Myasthenie

Mycophenolat Mofetil

Indikation

Mycophenolat Mofetil (MMF) ist in Deutschland zur Prophylaxe einer Abstoßungsreaktion nach Organtransplantation zugelassen. Für die Behandlung der Myasthenia gravis (MG) liegt keine Zulassung vor. Nach einem Bescheid des Gemeinsamen Bundesausschusses (G-BA) ist MMF bei Patienten erstattungsfähig, „bei denen sich Azathioprin (AZA) als unverträglich erwiesen hat (Unverträglichkeit) oder bei denen sich AZA bei einer ausreichend dosierten Therapie als nicht ausreichend wirksam erwiesen hat oder eine Absenkung der begleitenden Kortikoid-Dosis unter die Cushing-Schwelle nicht erreichbar war (Therapieresistenz)“ bfarm.de. Eine Subgruppenanalyse zweier Studien fand einen günstigen Effekt von MMF sowohl in der Monotherapie als auch in Kombination mit Prednison erst nach mindestens sechsmonatiger Behandlung (Evidenzgrad IV).

Kontraindikationen

Eine absolute Kontraindikation besteht bei…

  • … Hypersensitivität gegenüber dem Wirkstoff oder einem der sonstigen Bestandteile des Arzneimittels.
  • … Schwangerschaft oder während der Stillzeit.

Eine relative Kontraindikation besteht bei…

  • … aktiven schwerwiegenden Infektionen oder aktiver Tuberkulose (Tbc). Bei chronischen Infektionskrankheiten wie HIV, Hepatitis B oder C sollte MMF nicht angewandt werden, da ein negativer Effekt auf die Immunkompetenz im Rahmen dieser Erkrankungen nicht auszuschließen ist.
  • … Vorliegen einer Tumorerkrankung. Die Therapie mit MMF sollte nur nach Rücksprache mit einem Onkologen erfolgen.

Dosierung

Abhängig von möglichen Vorerkrankungen und dem Alter des Patienten sowie unter Berücksichtigung der Risiken und Nebenwirkungen sollte eine immunsuppressive Therapie mit MMF 2 g/Tag per os erfolgen. Die Therapie wird mit 2 x 500 mg/Tag begonnen und dann auf insgesamt 2 x 1 g/Tag per os unter regelmäßigen Laborkontrollen innerhalb weniger Wochen aufdosiert. MMF sollte vor oder mit dem Essen und mit zwei Stunden Abstand zu Eisenpräparaten und Antazida / Protonenpumpenhemmern eingenommen werden.

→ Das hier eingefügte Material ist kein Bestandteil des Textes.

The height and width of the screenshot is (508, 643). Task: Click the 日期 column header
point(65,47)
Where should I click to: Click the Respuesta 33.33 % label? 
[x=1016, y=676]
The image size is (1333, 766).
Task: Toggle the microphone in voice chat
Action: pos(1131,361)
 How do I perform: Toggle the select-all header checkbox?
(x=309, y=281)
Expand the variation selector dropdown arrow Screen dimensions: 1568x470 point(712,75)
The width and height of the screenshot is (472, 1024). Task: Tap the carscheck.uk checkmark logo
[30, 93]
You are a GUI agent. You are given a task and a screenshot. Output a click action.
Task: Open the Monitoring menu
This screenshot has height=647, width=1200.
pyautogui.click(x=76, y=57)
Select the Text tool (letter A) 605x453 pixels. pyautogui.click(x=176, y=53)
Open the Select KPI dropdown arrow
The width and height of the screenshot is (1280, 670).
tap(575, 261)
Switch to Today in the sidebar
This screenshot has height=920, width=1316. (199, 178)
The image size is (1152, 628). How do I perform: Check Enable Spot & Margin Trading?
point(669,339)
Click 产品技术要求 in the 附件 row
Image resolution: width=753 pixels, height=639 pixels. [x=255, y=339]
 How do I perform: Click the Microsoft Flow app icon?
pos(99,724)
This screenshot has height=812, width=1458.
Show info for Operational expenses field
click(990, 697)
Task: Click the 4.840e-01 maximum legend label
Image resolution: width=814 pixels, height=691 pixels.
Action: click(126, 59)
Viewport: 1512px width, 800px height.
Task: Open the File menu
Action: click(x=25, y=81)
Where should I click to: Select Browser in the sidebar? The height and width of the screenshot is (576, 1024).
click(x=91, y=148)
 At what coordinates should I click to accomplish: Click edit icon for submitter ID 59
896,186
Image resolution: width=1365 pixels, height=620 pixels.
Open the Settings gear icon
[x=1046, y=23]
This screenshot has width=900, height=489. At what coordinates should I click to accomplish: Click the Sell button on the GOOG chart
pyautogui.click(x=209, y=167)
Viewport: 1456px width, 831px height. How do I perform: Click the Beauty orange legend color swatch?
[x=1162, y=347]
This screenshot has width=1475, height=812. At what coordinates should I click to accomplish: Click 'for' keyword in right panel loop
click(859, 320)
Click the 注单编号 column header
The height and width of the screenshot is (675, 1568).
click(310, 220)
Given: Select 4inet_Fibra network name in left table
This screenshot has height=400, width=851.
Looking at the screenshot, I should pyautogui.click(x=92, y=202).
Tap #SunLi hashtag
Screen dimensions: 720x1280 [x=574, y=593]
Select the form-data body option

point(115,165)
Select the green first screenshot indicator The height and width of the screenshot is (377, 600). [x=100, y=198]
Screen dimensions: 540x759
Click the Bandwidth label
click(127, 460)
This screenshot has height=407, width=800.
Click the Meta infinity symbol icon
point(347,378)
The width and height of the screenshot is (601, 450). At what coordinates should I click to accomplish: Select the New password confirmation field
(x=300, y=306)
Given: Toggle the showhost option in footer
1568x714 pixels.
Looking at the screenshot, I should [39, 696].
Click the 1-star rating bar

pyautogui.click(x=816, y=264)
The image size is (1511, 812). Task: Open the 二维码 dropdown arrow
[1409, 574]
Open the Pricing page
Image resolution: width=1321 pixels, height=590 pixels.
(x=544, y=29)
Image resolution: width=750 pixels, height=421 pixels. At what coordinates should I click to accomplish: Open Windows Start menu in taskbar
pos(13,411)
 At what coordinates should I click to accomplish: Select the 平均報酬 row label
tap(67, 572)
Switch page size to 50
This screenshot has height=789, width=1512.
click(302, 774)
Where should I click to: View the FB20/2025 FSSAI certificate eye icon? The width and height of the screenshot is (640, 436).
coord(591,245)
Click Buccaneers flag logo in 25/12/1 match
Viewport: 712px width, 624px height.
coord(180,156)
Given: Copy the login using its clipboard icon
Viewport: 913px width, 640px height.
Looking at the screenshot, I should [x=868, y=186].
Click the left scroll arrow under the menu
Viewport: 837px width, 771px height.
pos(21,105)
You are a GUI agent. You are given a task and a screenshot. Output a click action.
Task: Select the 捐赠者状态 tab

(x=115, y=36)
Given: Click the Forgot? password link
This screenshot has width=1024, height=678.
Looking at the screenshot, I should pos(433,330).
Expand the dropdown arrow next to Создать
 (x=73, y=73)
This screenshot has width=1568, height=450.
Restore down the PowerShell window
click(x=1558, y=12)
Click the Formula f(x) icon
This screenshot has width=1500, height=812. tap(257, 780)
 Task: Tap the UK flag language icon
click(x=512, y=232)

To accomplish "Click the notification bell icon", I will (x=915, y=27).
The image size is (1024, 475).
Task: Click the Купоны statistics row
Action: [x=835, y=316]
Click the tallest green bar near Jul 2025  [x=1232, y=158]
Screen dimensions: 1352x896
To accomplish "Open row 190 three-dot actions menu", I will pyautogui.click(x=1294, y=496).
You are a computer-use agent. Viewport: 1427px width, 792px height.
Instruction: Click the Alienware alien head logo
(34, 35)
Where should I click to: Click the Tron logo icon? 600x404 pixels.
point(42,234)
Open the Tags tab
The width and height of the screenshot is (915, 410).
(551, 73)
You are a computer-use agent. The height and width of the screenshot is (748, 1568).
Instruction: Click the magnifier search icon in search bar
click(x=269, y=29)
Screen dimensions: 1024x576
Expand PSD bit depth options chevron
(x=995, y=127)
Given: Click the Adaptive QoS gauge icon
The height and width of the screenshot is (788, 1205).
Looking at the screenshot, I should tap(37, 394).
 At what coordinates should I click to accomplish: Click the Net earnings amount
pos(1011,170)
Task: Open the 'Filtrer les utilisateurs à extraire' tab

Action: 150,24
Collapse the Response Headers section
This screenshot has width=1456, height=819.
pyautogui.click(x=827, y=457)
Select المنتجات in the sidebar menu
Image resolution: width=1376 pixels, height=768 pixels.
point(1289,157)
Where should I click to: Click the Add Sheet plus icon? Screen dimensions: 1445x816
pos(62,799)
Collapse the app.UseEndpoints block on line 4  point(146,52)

Mit einem vollen Wirkungseintritt ist frühestens nach 8 – 12 Wochen zu rechnen. Daher sollte auch die MMF-Therapie in den ersten Monaten bis Wirkungseintritt in Kombination mit einer oralen Steroidtherapie erfolgen. Die bekannten Steroidnebenwirkungen müssen berücksichtigt und die Komedikation beachtet werden (z.B. Osteoporoseprophylaxe). Grundsätzlich ist eine Monotherapie mit MMF anzustreben, und die orale Steroidtherapie sollte im weiteren Verlauf ausgeschlichen und abgesetzt werden. Unter Berücksichtigung der Krankheitsaktivität und von Komorbiditäten kann MMF in Einzelfällen gemeinsam mit anderen Immunsuppressiva kombiniert werden.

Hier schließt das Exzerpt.